Five year ago this month, in November 2007, I joined the Twin Cities Daily Planet staff as assistant editor. My new boss Mary Turck—who had herself been in the job for less than a year, having taken the reins from founding editor Craig Cox—was proud of the fact that the Daily Planet had built the capacity to, on average, publish one original story per day. Now, we publish about five original stories per day, in addition to stories from our media partners. In the month preceding my hire in 2007, the Daily Planet had welcomed 35,000 visitors. Over the same period of time in 2012, that number was 122,000.
We’ve come a long way, in the face of an economic climate that’s challenging for everyone and particularly for journalists. It’s been an exciting ride, and I’m proud to say it’s only going to get more exciting in 2013 and beyond. On this Thanksgiving week, I’m giving thanks for this incredible job it’s been my privilege to have for the past half-decade. Here are five specific things I’m thankful for.

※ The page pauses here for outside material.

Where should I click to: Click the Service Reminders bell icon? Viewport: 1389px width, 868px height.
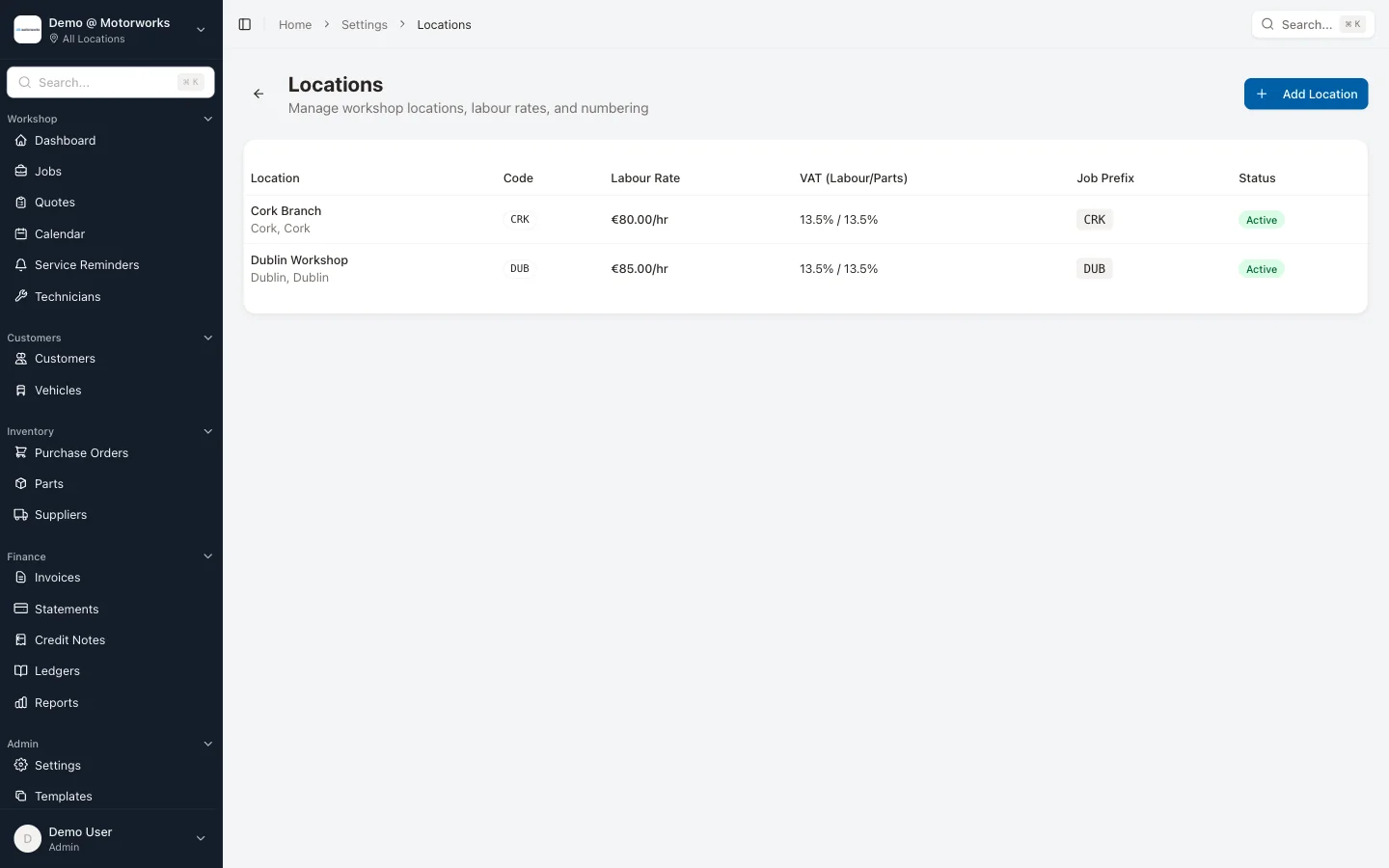pos(21,264)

My coworkers. The longer someone’s in the workforce, the more emphatic he or she is in saying how crucial it is to like and respect your coworkers. I’ve had the great fortune to work closely with Mary and with Twin Cities Media Alliance executive director Jeremy Iggers, both of whom took a chance on me in 2007—I had almost no journalism background—and have been tremendously supportive ever since. Among the ways in which they’ve been supportive is in allowing me to hire intern-turned-assistant-arts-editor Morgan Halaska, who’s contributed enormously to the quality and quantity of our arts coverage. Then there are our hardworking citizen journalists. Tag-teaming with Sheila Regan to break the news about 1419’s sudden closure; welcoming Meredith Westin, whose photography had a transformative effect on our music coverage; covering concerts with Sarah Heuer as self-proclaimed “Team Chillwave”; editing the inimitable Dwight Hobbes…I could go on and on about what a privilege it’s been to work with all of our contributors.

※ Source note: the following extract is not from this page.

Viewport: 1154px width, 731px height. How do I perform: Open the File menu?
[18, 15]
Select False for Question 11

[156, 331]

Our donors. The Twin Cities Daily Planet is a nonprofit publication; though we’re continually working to diversify our funding, over 80% of our operating revenue comes from foundations and individual donors. This publication—and my job at it—would not exist if not for the generous donors who take a stand to help us amplify the voices of community members from “Ask a Somali” columnist Ifrah Jimale to, well, my mom. Remarkably, with the continuing success of MinnPost—a project in online professional journalism founded a year after the Daily Planet—the Twin Cities are now home to not one but two national models of nonprofit online journalism. Coincidence? I think not.
My freedom. At the Daily Planet, I’ve had the freedom to write over 1,300 articles and blog posts entirely in my own style, about the things that matter to me—and to extend that freedom to our contributors. I’m proud to say that our readers know the Daily Planet will weigh in with a distinctive, fiercely independent, often creative voice on events and topics that other publications cover more conventionally or, in many cases, not at all. Further, this job has allowed me the flexibility to pursue projects like writing books, teaching college classes, producing a play, getting naked on cable access TV, and co-founding a creative writing blog.

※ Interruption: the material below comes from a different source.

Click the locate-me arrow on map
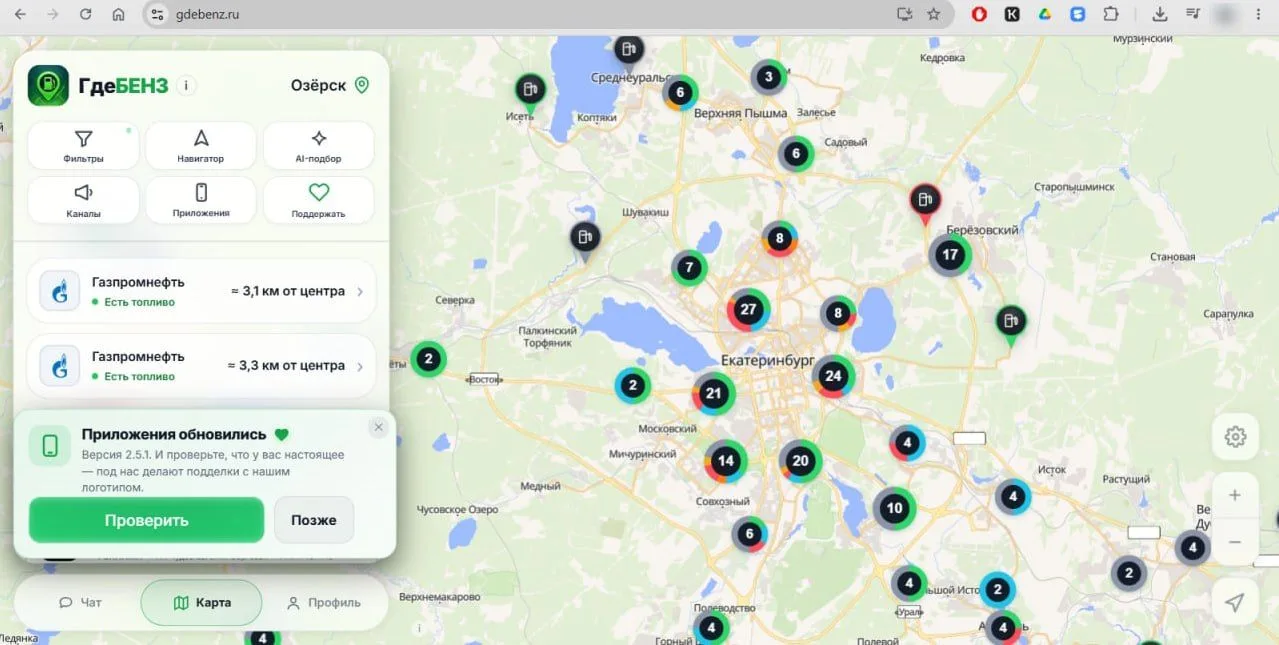The image size is (1279, 645). (1235, 602)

Our readers. At the Daily Planet we don’t relegate our readers to their own category—we invite all readers to also be contributors—but in addition to our contributing citizen journalists, since I started in this job the Daily Planet has been visited by literally a million times as many people as there were people who read my doctoral dissertation. Many of you have left comments or shared our stories with your friends, and many more came and left, but I hope that you’ve all enjoyed and, perhaps, been enlightened by what you’ve found here. I, and we, deeply appreciate your interest.
The artists. The job I was hired to fill was that of assistant editor; at one of our first meetings, I asked Mary whether I could be arts editor as well. She said sure, and since then I’ve considered myself a part of our incredible Twin Cities arts community. I say “a part of” because I think it’s a fallacy to say that a journalist, even a critic, stands entirely apart from the artists he or she is writing about. My role is very different, but I do this because I love it and I hope to support the arts by drawing attention to them and by participating in a critical conversation about what art is and can be. That sounds abstract, but the power of art is very real, and that’s why most of all I thank my fellow artists: it’s because of what you do that I’m so lucky to be able to do what I do.